> **SUPPLIED PASSAGE**
════════════════

You are viewing a plain text version of this content. The canonical link for it is here.
Posted to solr-user@lucene.apache.org by Syao Work <sy...@gmail.com> on 2013/03/05 10:38:39 UTC

Indexing directories and files in a File System. (Fetched: 2, Processed: 0)

Hello,

I am trying to index some FS folder tree.
Spent 2 days finding what could be the problem - got nothing :) There are
not so much examples on indexing File System.
In the logs I cant find any exceptions why it does not process the info
Data import configuration and debug response are attached


Using:
1. solr web admin tool,
2. Java version "1.7.0_09-icedtea"
   OpenJDK Runtime Environment (fedora-2.3.7.0.fc17-x86_64)
   OpenJDK 64-Bit Server VM (build 23.7-b01, mixed mode)

Thank you for your time,
Ro

P.S. Excuse my bad English, I am not a native English speaker.

Re: Indexing directories and files in a File System. (Fetched: 2, Processed: 0)

Posted by Otis Gospodnetic <ot...@gmail.com>.

════════════════

Records from a dataset
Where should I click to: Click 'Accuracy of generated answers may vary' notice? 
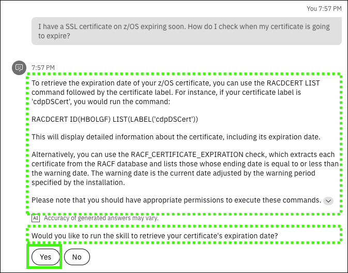click(x=101, y=218)
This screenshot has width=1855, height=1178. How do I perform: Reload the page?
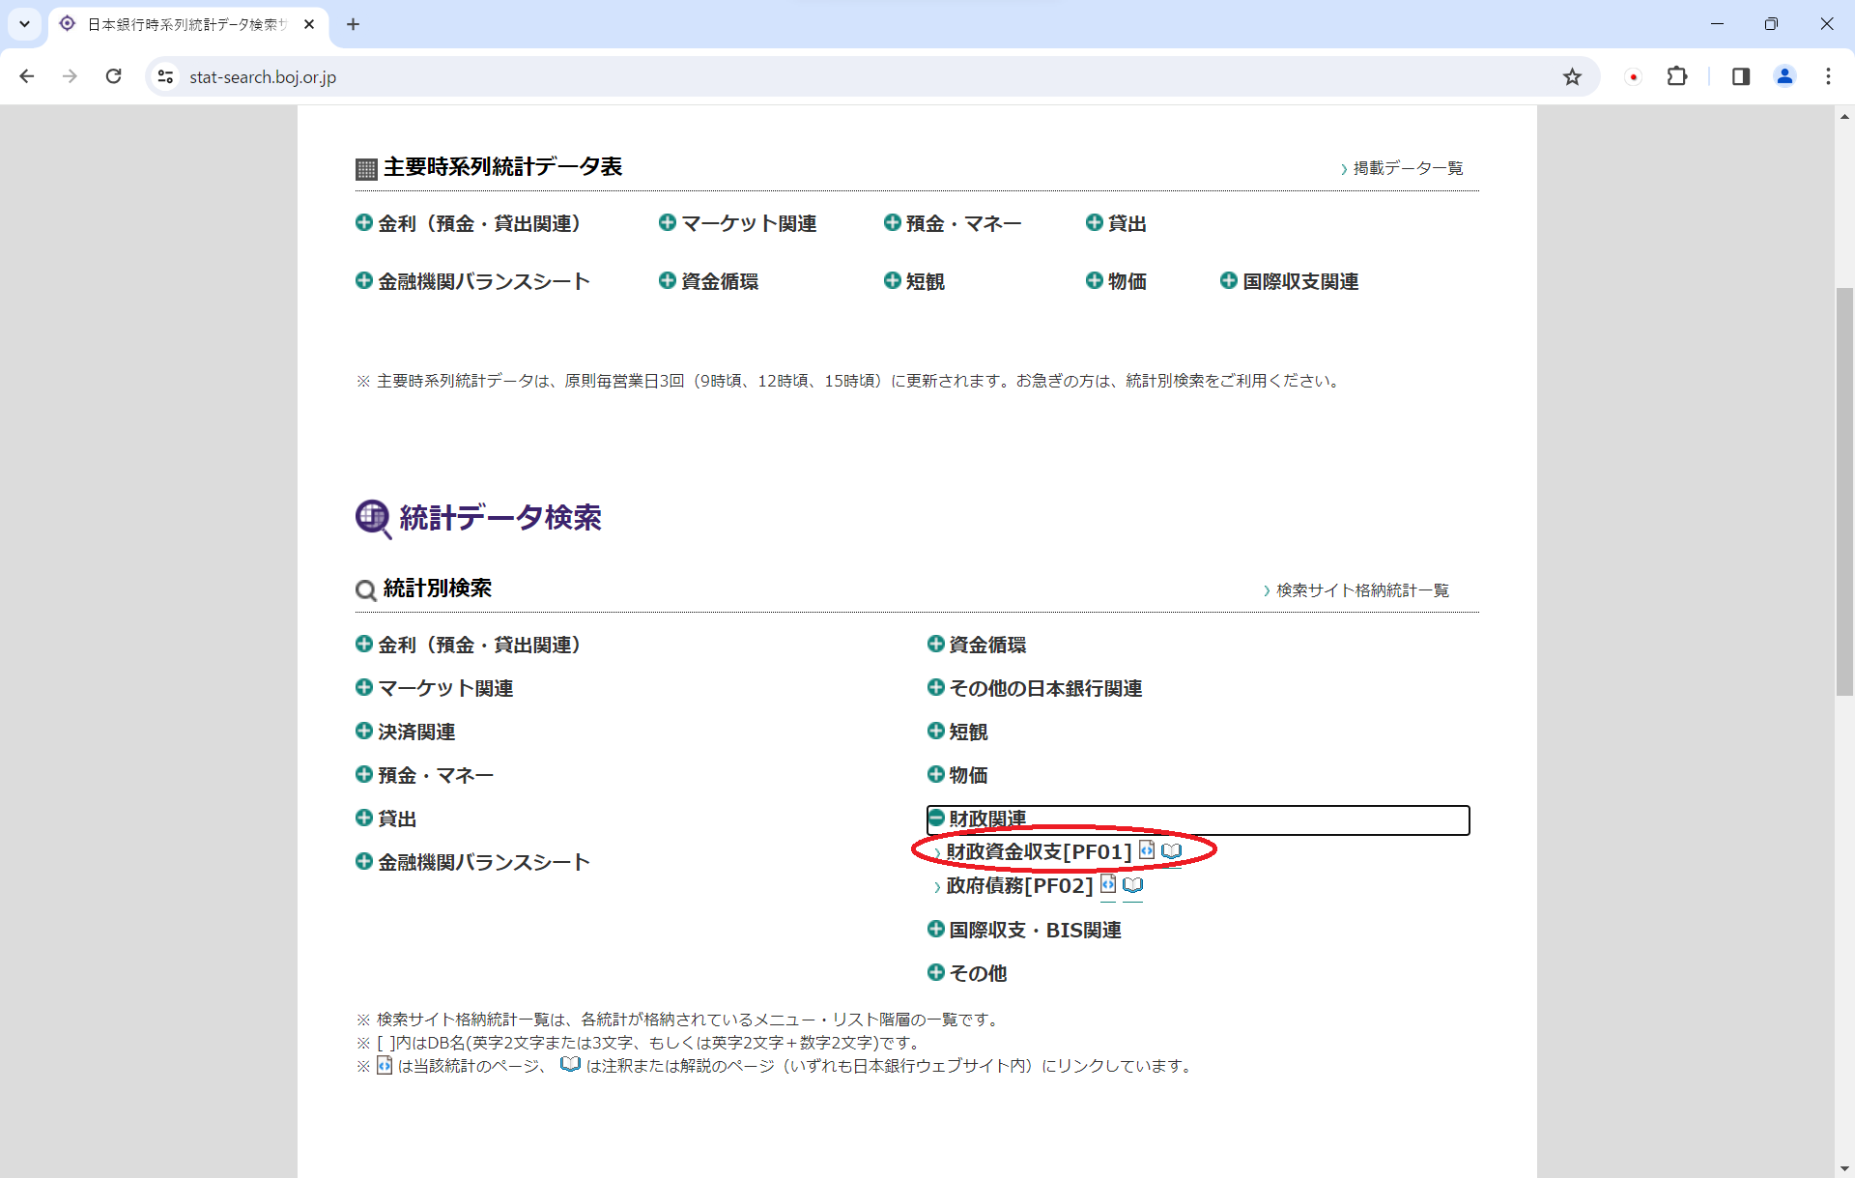tap(114, 77)
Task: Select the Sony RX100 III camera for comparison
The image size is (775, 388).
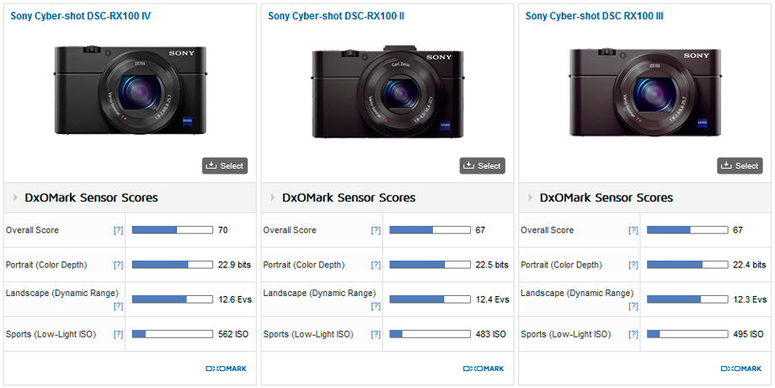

════════════════

> **GOALS**
1/ Summarize the Solr mailing-list post in two sentences.
2/ Duplicate the portion of the Solr mailing-list post starting with "OpenJDK Runtime Environment" and going on through "native English speaker.".
3/ According to the Solr mailing-list post, how long did the poster spend trying to find the problem?
Rely only on the Solr mailing-list post for what comes next.

> **OUTPUTS BY TASK**
1/ The poster is trying to index a file-system folder tree with Solr, but the import shows two items fetched and none processed, and the logs contain no exceptions explaining why. The poster used the Solr web admin tool and Java version 1.7.0_09-icedtea, and spent two days looking for the problem without result.

2/
OpenJDK Runtime Environment (fedora-2.3.7.0.fc17-x86_64)
   OpenJDK 64-Bit Server VM (build 23.7-b01, mixed mode)

Thank you for your time,
Ro

P.S. Excuse my bad English, I am not a native English speaker.

3/ Two days.